Lastly, you can mix both indexes into one hash index document by simply creating two keys for each customer - one for the customer name, and one for the customer ID. The lookup process is constant.

#2 Inverted Index

This is a very different idea and ascribed to full-text indices. It makes it possible to perform lookups similar to a hash index but it uses an inverted architecture to make it possible to index multiple fields and perform global search for tokens or field-level search for specific tokens.

I believe you want to focus on the hash index for your process.

See Solution in Thread

Jeremy_Oglesby · ‎Jan 15, 2021

I’m definitely not an expert in asynchronous programming, but it seems to me like you are telling your script to await the results of the everyMonth() async function, but then never telling it to do anything with those results.

Is there a reason that you need to have your everyMonth() function be asynchronous?

You might try just removing the async and await keywords from your script entirely.
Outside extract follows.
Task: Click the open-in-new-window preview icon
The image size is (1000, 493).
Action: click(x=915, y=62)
I’m not sure I see any need for them in your script. And if you can’t do that because the everyMonth() function is surrounding other async functions, then maybe just try doing away with the wrapping everyMonth() function and let everything inside of it run inline in the script environment.
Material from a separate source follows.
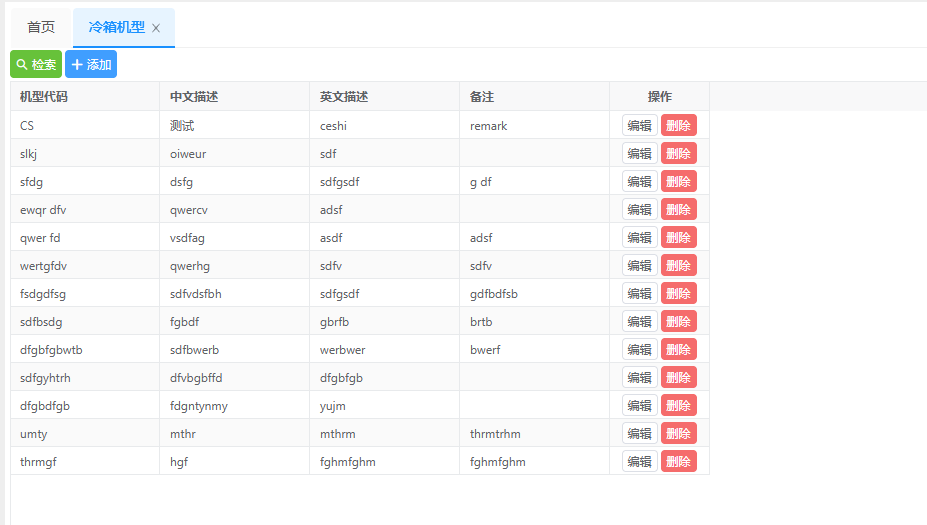Viewport: 927px width, 525px height.
Task: Edit the sdfbsdg row
Action: (x=639, y=322)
Kim_Trager1 · ‎Jan 15, 2021

@Jeremy_Oglesby I just made it a function as I’m planning much more to the script, so to easier get around in it.
I’ve done this before and it definitely worked fine.
I just tried to take it out, but nothing changed though.

kuovonne · ‎Jan 15, 2021

You definitely have a lot of nested loops. I saw at least three loops, including two loops on the same query result.

I recommend two things:

Throw in some console.log() statements in the loops to teach what is going one. Maybe with all the loops it just takes super long to process everything.
Look for a different way of calculating what you want that doesn’t require all those nested loops.
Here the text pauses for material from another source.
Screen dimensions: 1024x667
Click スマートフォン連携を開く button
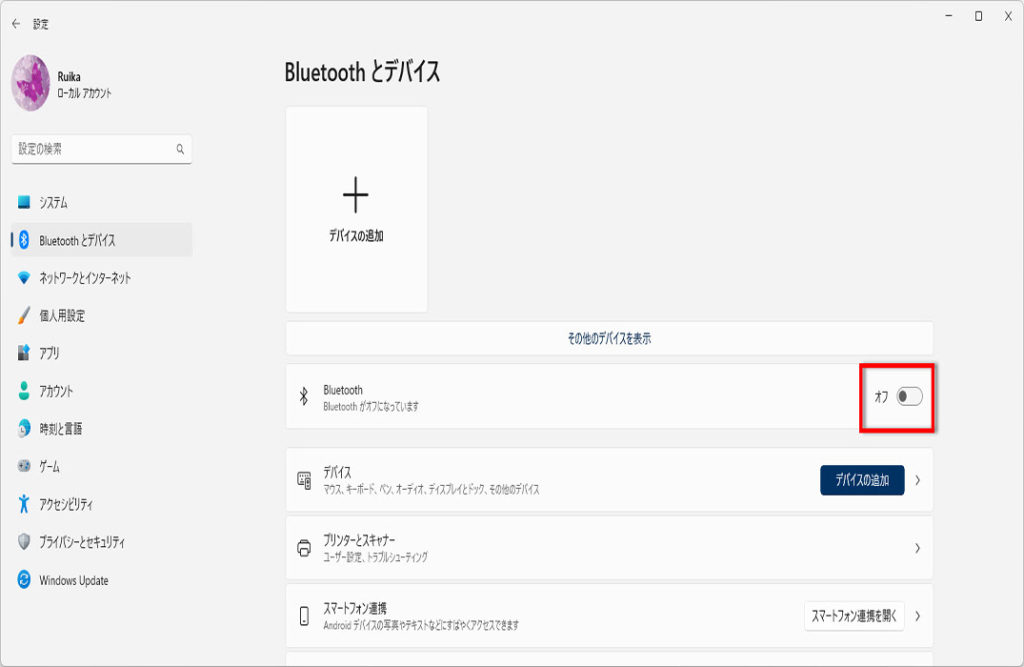(854, 616)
I wouldn’t worry about the asynchronous call in this case. It looks like you do only one async call and if isn’t in a loop. Of course, I might have missed something as I am reading this on a 4” screen.

Kim_Trager1 · ‎Jan 15, 2021

It’s the last loop that seems to be going on forever…
I’ll attempt another way of achieving roughly the same.

Out of curiosity what determines the speed that the script finishes except from amount of data to run through?
Whats the 80/20 - own CPU power, airtable serverspeed, internet speed or something else?

kuovonne · ‎Jan 16, 2021

All of those things can affect the speed of a script. And, you don’t have much control over those things.

However, you do have control over the number one thing that affects the speed of the script—the actual code itself. There are many ways to do things in code. The more complicated the task, the more skill it takes to pick how to accomplish that task.

Here is an example. Suppose you need to bake enough cookies so that every student in the class gets three cookies. You could loop through the class roster and add three cookies for each student. The more students there are, the longer it will take to calculate the number of cookies. Or you could multiply the number of students by three, and the size of the class won’t really affect the calculation time. However, this faster method requires knowing that multiplying exists and that it produces the same result.

Now you situation is much more complicated, and you probably will need to retain some of your loops. However, maybe you don’t need all of the loops or maybe they don’t need to be nested. I can’t say for sure what specific change to you code will make it run faster. That would require a lot of time to (1) find out your exact goals and (2) understand your current algorithm.

Bill_French · ‎Jan 16, 2021

Gosh, I hate this … (sorry - no answer in my message - just opinions because that’s what I do on Saturdays).

As developers we get roped into codifying a vast and seemingly endless escalation of conditional processing. Where does it end? Apparently it doesn’t because as soon as you resolve this, the client (or management) is going ask for a “slight” modification or you will invariably discover an unanticipated case where you’re standing in a corner holding a paintbrush without egress.

This and vastly many of our projects are fundamentally based on two essential tasks -

Filter out the data that we need
Perform computations on the filtered data

Typically, we use loops to achieve #1. #2 is easy if we get #1 right. But #1 is never simple and rarely performant given enough conditional complexity.

What’s better than this approach? Fewer loops for sure because they are slow, and they make our lives shi**y.

The Remedy…

The term “filter”, and especially in a javascript sense, is subject to abuse. Why not exchange this term with “search”. Indeed, a JSON hash index or an actual inverted index is exactly the right chainsaw to mitigate the looping and increase direct access to lists of record IDs that match what the loop is intended to provide.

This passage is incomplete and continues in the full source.